Recorded information Block Start
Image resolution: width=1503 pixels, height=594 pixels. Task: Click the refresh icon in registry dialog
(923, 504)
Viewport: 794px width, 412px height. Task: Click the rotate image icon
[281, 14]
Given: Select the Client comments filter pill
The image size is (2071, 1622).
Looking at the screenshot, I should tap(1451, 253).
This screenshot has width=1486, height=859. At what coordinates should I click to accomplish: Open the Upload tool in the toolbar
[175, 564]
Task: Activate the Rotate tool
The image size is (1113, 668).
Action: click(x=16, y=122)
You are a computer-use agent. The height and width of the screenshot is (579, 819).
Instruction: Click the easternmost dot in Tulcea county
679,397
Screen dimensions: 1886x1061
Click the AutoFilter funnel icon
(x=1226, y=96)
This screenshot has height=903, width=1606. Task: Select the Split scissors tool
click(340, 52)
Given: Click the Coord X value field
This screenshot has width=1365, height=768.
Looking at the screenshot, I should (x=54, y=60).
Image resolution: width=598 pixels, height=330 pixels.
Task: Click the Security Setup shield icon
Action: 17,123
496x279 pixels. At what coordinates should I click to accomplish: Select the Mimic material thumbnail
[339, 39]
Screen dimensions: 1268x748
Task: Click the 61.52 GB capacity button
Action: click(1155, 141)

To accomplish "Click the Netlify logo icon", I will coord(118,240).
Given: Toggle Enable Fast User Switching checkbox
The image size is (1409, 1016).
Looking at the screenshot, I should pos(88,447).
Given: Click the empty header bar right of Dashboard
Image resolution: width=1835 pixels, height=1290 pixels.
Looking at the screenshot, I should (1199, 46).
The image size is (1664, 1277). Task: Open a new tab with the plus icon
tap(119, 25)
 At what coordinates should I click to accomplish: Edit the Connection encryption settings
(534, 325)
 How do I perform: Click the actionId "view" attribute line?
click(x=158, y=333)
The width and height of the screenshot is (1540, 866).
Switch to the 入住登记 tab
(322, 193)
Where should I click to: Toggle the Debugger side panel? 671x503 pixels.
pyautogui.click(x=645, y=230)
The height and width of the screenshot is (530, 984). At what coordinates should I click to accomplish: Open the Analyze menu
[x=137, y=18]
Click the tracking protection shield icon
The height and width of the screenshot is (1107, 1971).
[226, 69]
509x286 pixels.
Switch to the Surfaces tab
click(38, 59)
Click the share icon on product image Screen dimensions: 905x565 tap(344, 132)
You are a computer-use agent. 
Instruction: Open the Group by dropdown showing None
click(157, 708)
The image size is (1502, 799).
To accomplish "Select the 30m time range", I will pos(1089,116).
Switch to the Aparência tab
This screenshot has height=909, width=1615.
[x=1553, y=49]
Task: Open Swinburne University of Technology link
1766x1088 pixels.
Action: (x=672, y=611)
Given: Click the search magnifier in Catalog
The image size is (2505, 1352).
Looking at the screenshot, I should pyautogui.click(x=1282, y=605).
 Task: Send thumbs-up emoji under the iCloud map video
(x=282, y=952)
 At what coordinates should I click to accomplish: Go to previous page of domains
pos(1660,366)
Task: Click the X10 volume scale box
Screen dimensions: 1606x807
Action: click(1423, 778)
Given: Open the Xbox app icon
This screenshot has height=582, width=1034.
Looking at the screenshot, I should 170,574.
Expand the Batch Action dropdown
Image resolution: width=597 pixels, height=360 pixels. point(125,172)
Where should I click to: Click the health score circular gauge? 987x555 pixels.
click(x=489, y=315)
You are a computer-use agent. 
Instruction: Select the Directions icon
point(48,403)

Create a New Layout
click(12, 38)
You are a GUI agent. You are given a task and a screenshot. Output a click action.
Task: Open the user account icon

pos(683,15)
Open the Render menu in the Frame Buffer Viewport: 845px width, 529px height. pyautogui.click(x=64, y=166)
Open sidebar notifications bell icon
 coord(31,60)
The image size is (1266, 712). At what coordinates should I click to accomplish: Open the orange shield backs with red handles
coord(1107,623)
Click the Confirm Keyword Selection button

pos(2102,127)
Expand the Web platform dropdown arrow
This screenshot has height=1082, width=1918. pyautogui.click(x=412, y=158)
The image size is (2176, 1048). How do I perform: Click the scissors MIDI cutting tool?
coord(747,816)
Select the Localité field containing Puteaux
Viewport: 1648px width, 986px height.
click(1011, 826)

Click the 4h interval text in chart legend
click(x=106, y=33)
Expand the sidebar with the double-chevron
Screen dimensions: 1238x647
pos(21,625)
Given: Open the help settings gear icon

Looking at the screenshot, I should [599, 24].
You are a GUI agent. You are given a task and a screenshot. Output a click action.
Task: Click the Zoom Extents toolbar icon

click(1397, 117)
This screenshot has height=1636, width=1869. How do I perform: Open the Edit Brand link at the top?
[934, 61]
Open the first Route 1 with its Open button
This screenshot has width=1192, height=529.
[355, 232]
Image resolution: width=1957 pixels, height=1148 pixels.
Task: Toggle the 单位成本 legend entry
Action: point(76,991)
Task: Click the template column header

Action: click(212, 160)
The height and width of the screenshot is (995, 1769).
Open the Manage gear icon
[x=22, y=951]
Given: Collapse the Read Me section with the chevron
Recorded information Block End
▶ What to do: Write out the data above again, word for word.

▶ Solution below:
Image resolution: width=1503 pixels, height=594 pixels. Task: Click the refresh icon in registry dialog
(923, 504)
Viewport: 794px width, 412px height. Task: Click the rotate image icon
[281, 14]
Given: Select the Client comments filter pill
The image size is (2071, 1622).
Looking at the screenshot, I should tap(1451, 253).
This screenshot has width=1486, height=859. At what coordinates should I click to accomplish: Open the Upload tool in the toolbar
[175, 564]
Task: Activate the Rotate tool
The image size is (1113, 668).
Action: click(x=16, y=122)
You are a computer-use agent. The height and width of the screenshot is (579, 819).
Instruction: Click the easternmost dot in Tulcea county
679,397
Screen dimensions: 1886x1061
Click the AutoFilter funnel icon
(x=1226, y=96)
This screenshot has height=903, width=1606. Task: Select the Split scissors tool
click(340, 52)
Given: Click the Coord X value field
This screenshot has width=1365, height=768.
Looking at the screenshot, I should (x=54, y=60).
Image resolution: width=598 pixels, height=330 pixels.
Task: Click the Security Setup shield icon
Action: 17,123
496x279 pixels. At what coordinates should I click to accomplish: Select the Mimic material thumbnail
[339, 39]
Screen dimensions: 1268x748
Task: Click the 61.52 GB capacity button
Action: click(1155, 141)

To accomplish "Click the Netlify logo icon", I will coord(118,240).
Given: Toggle Enable Fast User Switching checkbox
The image size is (1409, 1016).
Looking at the screenshot, I should pos(88,447).
Given: Click the empty header bar right of Dashboard
Image resolution: width=1835 pixels, height=1290 pixels.
Looking at the screenshot, I should (1199, 46).
The image size is (1664, 1277). Task: Open a new tab with the plus icon
tap(119, 25)
 At what coordinates should I click to accomplish: Edit the Connection encryption settings
(534, 325)
 How do I perform: Click the actionId "view" attribute line?
click(x=158, y=333)
The width and height of the screenshot is (1540, 866).
Switch to the 入住登记 tab
(322, 193)
Where should I click to: Toggle the Debugger side panel? 671x503 pixels.
pyautogui.click(x=645, y=230)
The height and width of the screenshot is (530, 984). At what coordinates should I click to accomplish: Open the Analyze menu
[x=137, y=18]
Click the tracking protection shield icon
The height and width of the screenshot is (1107, 1971).
[226, 69]
509x286 pixels.
Switch to the Surfaces tab
click(38, 59)
Click the share icon on product image Screen dimensions: 905x565 tap(344, 132)
You are a computer-use agent. 
Instruction: Open the Group by dropdown showing None
click(157, 708)
The image size is (1502, 799).
To accomplish "Select the 30m time range", I will pos(1089,116).
Switch to the Aparência tab
This screenshot has height=909, width=1615.
[x=1553, y=49]
Task: Open Swinburne University of Technology link
1766x1088 pixels.
Action: (x=672, y=611)
Given: Click the search magnifier in Catalog
The image size is (2505, 1352).
Looking at the screenshot, I should pyautogui.click(x=1282, y=605).
 Task: Send thumbs-up emoji under the iCloud map video
(x=282, y=952)
 At what coordinates should I click to accomplish: Go to previous page of domains
pos(1660,366)
Task: Click the X10 volume scale box
Screen dimensions: 1606x807
Action: click(1423, 778)
Given: Open the Xbox app icon
This screenshot has height=582, width=1034.
Looking at the screenshot, I should 170,574.
Expand the Batch Action dropdown
Image resolution: width=597 pixels, height=360 pixels. point(125,172)
Where should I click to: Click the health score circular gauge? 987x555 pixels.
click(x=489, y=315)
You are a computer-use agent. 
Instruction: Select the Directions icon
point(48,403)

Create a New Layout
click(12, 38)
You are a GUI agent. You are given a task and a screenshot. Output a click action.
Task: Open the user account icon

pos(683,15)
Open the Render menu in the Frame Buffer Viewport: 845px width, 529px height. pyautogui.click(x=64, y=166)
Open sidebar notifications bell icon
 coord(31,60)
The image size is (1266, 712). At what coordinates should I click to accomplish: Open the orange shield backs with red handles
coord(1107,623)
Click the Confirm Keyword Selection button

pos(2102,127)
Expand the Web platform dropdown arrow
This screenshot has height=1082, width=1918. pyautogui.click(x=412, y=158)
The image size is (2176, 1048). How do I perform: Click the scissors MIDI cutting tool?
coord(747,816)
Select the Localité field containing Puteaux
Viewport: 1648px width, 986px height.
click(1011, 826)

Click the 4h interval text in chart legend
click(x=106, y=33)
Expand the sidebar with the double-chevron
Screen dimensions: 1238x647
pos(21,625)
Given: Open the help settings gear icon

Looking at the screenshot, I should [599, 24].
You are a GUI agent. You are given a task and a screenshot. Output a click action.
Task: Click the Zoom Extents toolbar icon

click(1397, 117)
This screenshot has height=1636, width=1869. How do I perform: Open the Edit Brand link at the top?
[934, 61]
Open the first Route 1 with its Open button
This screenshot has width=1192, height=529.
[355, 232]
Image resolution: width=1957 pixels, height=1148 pixels.
Task: Toggle the 单位成本 legend entry
Action: point(76,991)
Task: Click the template column header

Action: click(212, 160)
The height and width of the screenshot is (995, 1769).
Open the Manage gear icon
[x=22, y=951]
Given: Collapse the Read Me section with the chevron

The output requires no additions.